また、シリーズ途中には、フルーツの力をジュースにして、そこに炭酸を加えるという斬新な演出の新しいベルト「ゲネシスドライバー」が登場。さらに主人公が全てのフルーツの力を備えた、情報量の多すぎる最終フォルムになるなど、とんでもない作品です。現在、YouTubeでは『仮面ライダー鎧武』シリーズが一部無料公開中なので、ぜひ全ライダー一番の変わり種モチーフをご覧ください。
やってることはイタコ? 偉人の力で敵を倒す!
2015年放送の『仮面ライダーゴースト』は、タイトルどおり「ゴースト(幽霊)」がモチーフの仮面ライダーでした。登場するライダーは、眼魂(アイコン)と呼ばれる、偉人や英傑の魂が封じ込められたアイテムを用います。例えば、宮本武蔵の眼魂を使えば「ムサシ魂」という形態に変化。武蔵のように二刀流での戦いを得意とする、近接戦闘特化のスタイルになります。
他にも、ロビン・フッドの眼魂なら弓、ビリー・ザ・キッドの眼魂は射撃が得意になるといった具合に、封じ込められた英傑の力で能力を変えながら、強敵と戦います。さらにトーマス・エジソン、アイザック・ニュートン、ルートヴィヒ・ヴァン・ベートーヴェンの眼魂も登場。驚異的なひらめきで難局を乗る超える、重力を扱う、音で攻撃するといったことが可能になります。
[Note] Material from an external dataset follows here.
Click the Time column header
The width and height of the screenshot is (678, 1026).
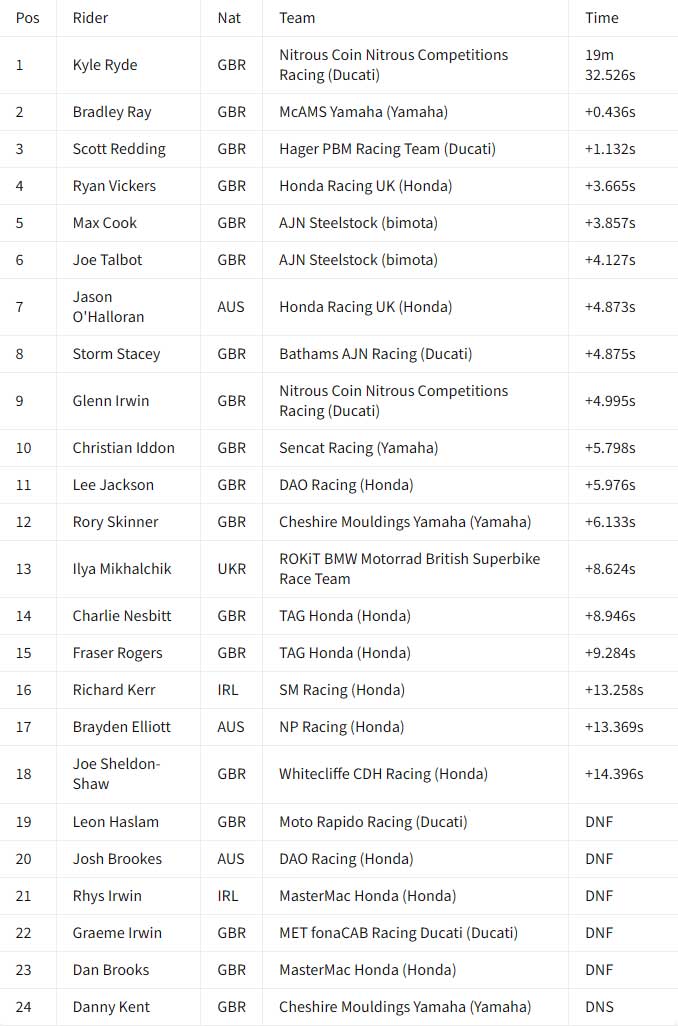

簡単にいえば「恐山のいたこ」のような仮面ライダーゴースト。こちらもYouTubeで一部無料公開中です。オレンジの顔に大きく真っ黒な目が2つだけというシンプルなフォルムにも注目です。
ロケットに自動車に……もはやなんでもアリ
他にも平成ライダーは変わったモチーフのライダーが存在します。2011年放送の『仮面ライダーフォーゼ』は、ロケットがモチーフのライダー。頭がロケットの先端のようにとがった珍しい形になっており、制作発表の際には「ダサい」「今回のライダーは格好悪い」とネガティブな意見がライダーファンから飛び出しました。また、本作の第2ライダーは「隕石」がモチーフの「仮面ライダーメテオ」。頭が尾を引く彗星の形になっており、どことなく「ハカイダー」を思わせるデザインです。ちなみにフォーゼ役は福士蒼汰、メテオ役は吉沢亮と、後のトップ俳優2人が共演した作品でもあります。
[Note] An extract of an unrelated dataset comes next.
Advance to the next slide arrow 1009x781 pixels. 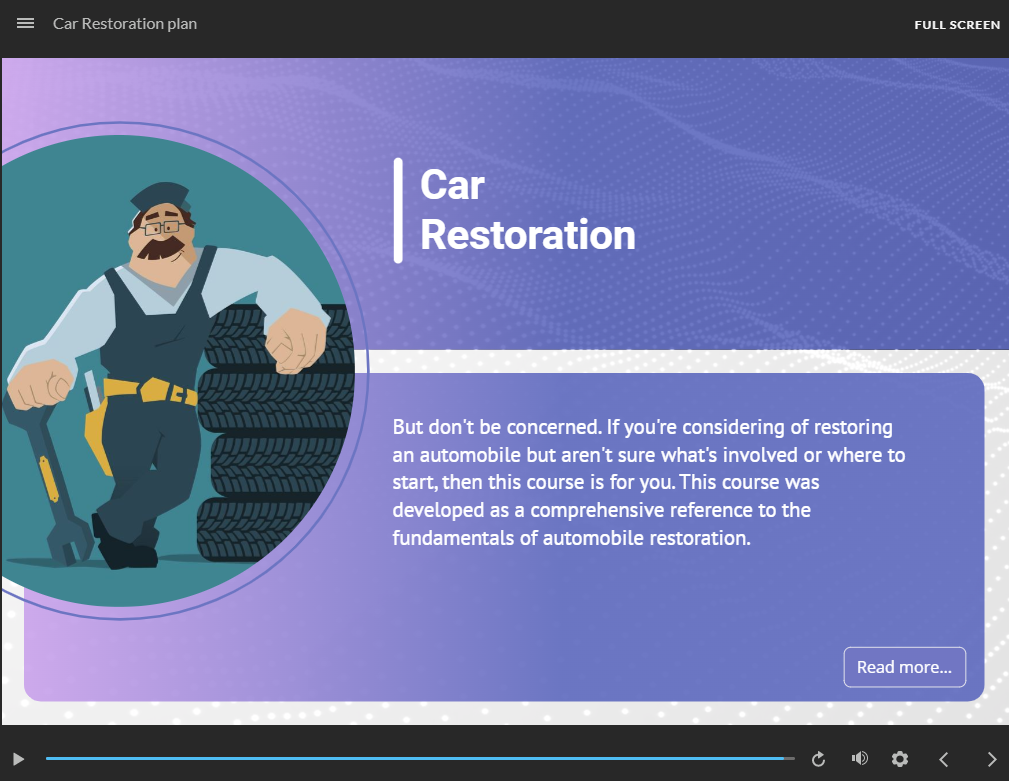click(991, 759)
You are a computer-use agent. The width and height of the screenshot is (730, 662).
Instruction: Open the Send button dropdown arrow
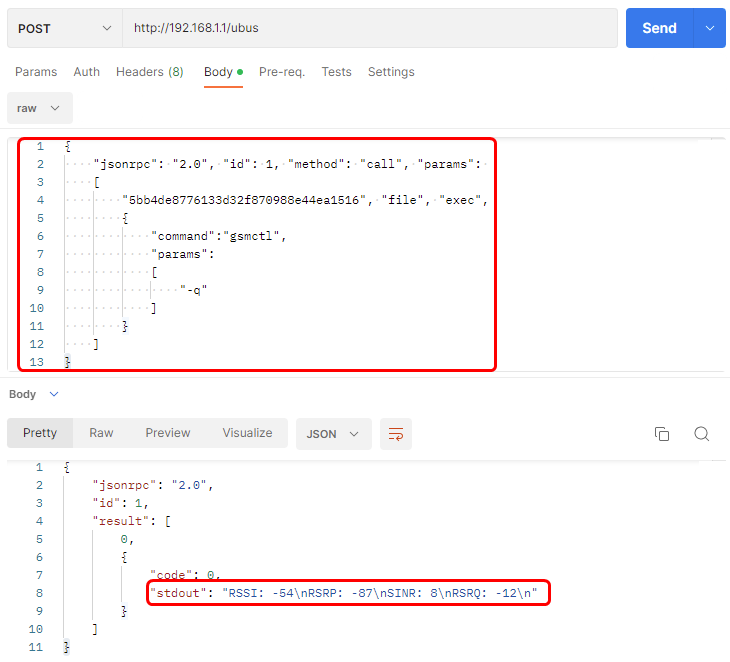[x=709, y=28]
2014年放送の『仮面ライダードライブ』に至っては、なんと「自動車」がモチーフ。ライダーは「(オートバイなどの)乗り手」を意味する言葉ですが、自動車がモチーフで、さらに作中ではバイクではなく車に乗って移動。もはやライダーでもなんでもありません。ただのドライバーです。ドライバーなのにライダーという異色の本作ですが、変身後の姿も「胴体に車のタイヤを巻き付けた」非常に個性的なスタイル。このタイヤを別のものに交換することで能力が変わるという仕組みです。攻撃技のひとつに、敵の体を抱きかかえた状態で胴体のタイヤを高速回転させて相手を削る、という悪役も真っ青な鬼畜な技もあります。いろんな意味で異色の仮面ライダーでした。
1971年に初代『仮面ライダー』が放送され、今年で節目となる50年目を迎えました。現在は、仮面ライダー通算35作目、令和シリーズでは2作目の『仮面ライダーセイバー』が放送中です。本作は「本の中の異世界」という、昨今の異世界作品ブームにしっかりとのっかった作品。さらに、小説家の主人公が聖剣の力で戦うという、「なろう」のようなテイストで、大きなお友達にも好評を博しています。現在は36話とクライマックス突入に向けて物語は進んでいます。果たして次のライダーはどんなモチーフになるのか、今から注目です。